VinVL

Pre-trained large-scale object-attribute detection (OD) model based on the ResNeXt-152 C4 architecture¹. The OD model has been firstly trained on much larger amounts of data, combining multiple public object detection datasets, including COCO, OpenImages (OI), Objects365, and Visual Genome (VG). Then it is fine-tuned on VG dataset alone, since VG is the only dataset with label attributes (see issue #120). It predicts objects from 1594 classes with attributes from 524 classes. See the code and the paper for details.

Pre-trained models

`mozuma.models.vinvl.pretrained.torch_vinvl_detector`

VinVL object detection model

Parameters:

Name	Type	Description	Default
`score_threshold`	`float`		required
`attr_score_threshold`	`float`		required
`device`	`torch.device`	PyTorch device attribute to initialise model.	required

Base model

The VinVL model is an implementation of a TorchModel.

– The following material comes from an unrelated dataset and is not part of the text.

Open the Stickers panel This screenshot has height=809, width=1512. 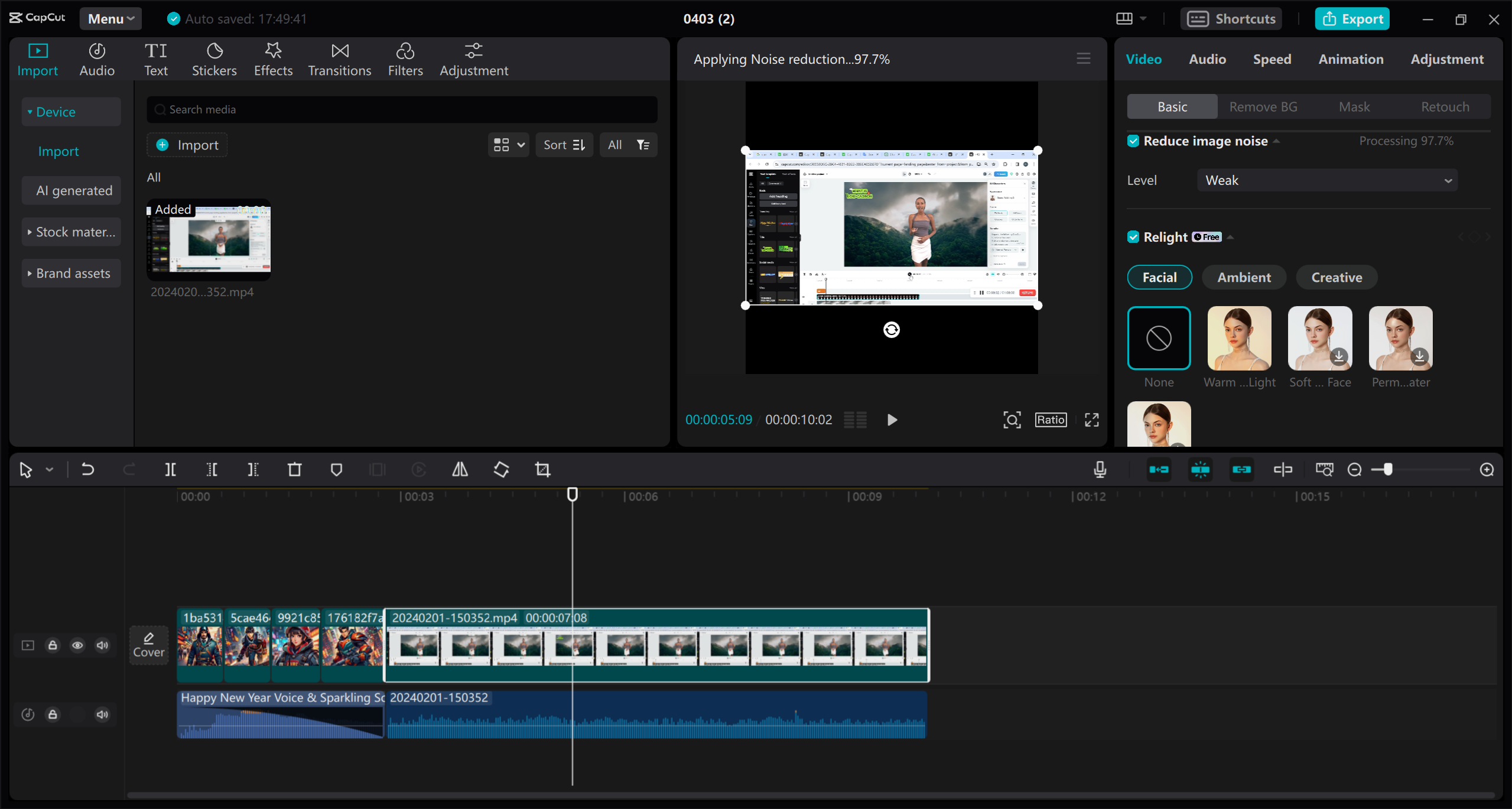(214, 60)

`mozuma.models.vinvl.modules.TorchVinVLDetectorModule`

VinVL object detection model

Attributes:

Name	Type	Description
`score_threshold`	`float`
`attr_score_threshold`	`float`
`device`	`torch.device`	PyTorch device attribute to initialise model.

Provider store

See the stores documentation for usage.

`mozuma.models.vinvl.stores.VinVLStore`

Pre-trained model states for VinVL

These are identified by training_id=vinvl.

Pengchuan Zhang, Xiujun Li, Xiaowei Hu, Jianwei Yang, Lei Zhang, Lijuan Wang, Yejin Choi, and Jianfeng Gao. Vinvl: revisiting visual representations in vision-language models. In Proceedings of the IEEE/CVF Conference on Computer Vision and Pattern Recognition (CVPR), 5579–5588. June 2021. ↩